You mean like Classes of United States Senators? You're right that that should probably be linked to from the list pages. olderwiser 01:29, 27 April 2006 (UTC)

Question

I started an article a while ago concerning the incumbency advantage of the current US Congress. It's located at Congressional stagnation in the United States and I was wondering if it might merit inclusion into the list of splendid articles you've created. It's currently listed as a Good Article. Thanks. Thethinredline 11:56, 7 May 2006 (UTC)

Tom DeLay on peer review

I have submitted Tom DeLay for peer review.
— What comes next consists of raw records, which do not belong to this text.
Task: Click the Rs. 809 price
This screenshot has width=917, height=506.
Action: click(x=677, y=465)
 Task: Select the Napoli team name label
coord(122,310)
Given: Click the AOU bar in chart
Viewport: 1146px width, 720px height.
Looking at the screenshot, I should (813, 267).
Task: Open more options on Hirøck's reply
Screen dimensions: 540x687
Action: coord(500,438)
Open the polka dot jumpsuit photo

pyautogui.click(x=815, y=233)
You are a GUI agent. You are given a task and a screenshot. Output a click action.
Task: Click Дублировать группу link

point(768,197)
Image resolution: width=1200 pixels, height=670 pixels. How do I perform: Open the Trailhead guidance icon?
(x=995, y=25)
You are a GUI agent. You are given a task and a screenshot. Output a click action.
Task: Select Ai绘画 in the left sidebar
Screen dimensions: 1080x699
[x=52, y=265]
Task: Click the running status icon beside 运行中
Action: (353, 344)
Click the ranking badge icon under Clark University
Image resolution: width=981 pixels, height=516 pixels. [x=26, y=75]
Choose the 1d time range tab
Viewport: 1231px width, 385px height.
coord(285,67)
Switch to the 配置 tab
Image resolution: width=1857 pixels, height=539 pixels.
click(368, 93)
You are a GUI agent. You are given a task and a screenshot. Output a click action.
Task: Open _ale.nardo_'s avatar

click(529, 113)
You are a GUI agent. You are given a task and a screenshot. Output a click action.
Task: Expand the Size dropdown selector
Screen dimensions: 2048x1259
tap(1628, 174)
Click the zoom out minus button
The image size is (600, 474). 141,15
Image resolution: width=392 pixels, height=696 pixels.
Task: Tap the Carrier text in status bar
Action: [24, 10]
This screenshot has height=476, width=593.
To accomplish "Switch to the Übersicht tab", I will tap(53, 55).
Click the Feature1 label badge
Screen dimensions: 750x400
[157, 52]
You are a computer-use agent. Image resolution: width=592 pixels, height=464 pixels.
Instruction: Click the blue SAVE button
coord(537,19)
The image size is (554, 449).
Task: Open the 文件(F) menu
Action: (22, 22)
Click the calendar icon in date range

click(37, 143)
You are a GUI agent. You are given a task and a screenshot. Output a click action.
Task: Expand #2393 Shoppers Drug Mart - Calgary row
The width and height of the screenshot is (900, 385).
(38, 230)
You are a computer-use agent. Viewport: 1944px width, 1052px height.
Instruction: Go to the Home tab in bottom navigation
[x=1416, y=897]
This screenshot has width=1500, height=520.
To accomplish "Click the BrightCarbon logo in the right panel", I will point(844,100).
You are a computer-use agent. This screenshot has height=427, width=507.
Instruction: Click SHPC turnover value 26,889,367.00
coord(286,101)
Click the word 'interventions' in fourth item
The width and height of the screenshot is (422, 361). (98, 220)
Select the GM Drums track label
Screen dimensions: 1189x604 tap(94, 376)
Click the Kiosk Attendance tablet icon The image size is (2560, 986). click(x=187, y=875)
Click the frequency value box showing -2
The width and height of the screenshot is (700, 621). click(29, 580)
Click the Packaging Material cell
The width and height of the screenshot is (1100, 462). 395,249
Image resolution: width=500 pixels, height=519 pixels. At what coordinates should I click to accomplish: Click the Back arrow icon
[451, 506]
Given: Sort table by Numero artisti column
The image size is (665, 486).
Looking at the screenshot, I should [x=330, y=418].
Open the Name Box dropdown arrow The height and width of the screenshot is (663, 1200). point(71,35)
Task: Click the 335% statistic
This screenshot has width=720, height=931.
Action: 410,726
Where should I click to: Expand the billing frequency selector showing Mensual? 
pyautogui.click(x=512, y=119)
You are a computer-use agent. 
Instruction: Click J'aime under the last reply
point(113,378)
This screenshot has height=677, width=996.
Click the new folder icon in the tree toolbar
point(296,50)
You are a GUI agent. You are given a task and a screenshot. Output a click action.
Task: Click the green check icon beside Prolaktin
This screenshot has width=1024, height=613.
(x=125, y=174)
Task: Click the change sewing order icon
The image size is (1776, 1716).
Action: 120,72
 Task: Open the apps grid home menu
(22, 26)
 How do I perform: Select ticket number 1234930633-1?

I look forward to your comments at Wikipedia:Peer review/Tom DeLay/archive1. Thanks, NatusRoma | Talk 02:51, 9 May 2006 (UTC)

U.S. senators

Just to let you know, there are now under a hundred missing senators left on the Missing senators list. Also on another topic, I was wondering whether having a sussescion box *and* a template that had the names of every person that had held that posistion was redundant. What do you think?--Rayc 22:24, 10 May 2006 (UTC)

Mystery Senators

These three people are currently on the lists of U.S. senators, but appear no where in Bioguide or political graveyard. That doesn't mean they don't exist, but probably aren't normally listed. Either that, or a hoax. Help clearing up this mystery would be appricieated:

Interesting. Connected to Rutherfraud B. Hayes election. Perhaps a footnote is in order.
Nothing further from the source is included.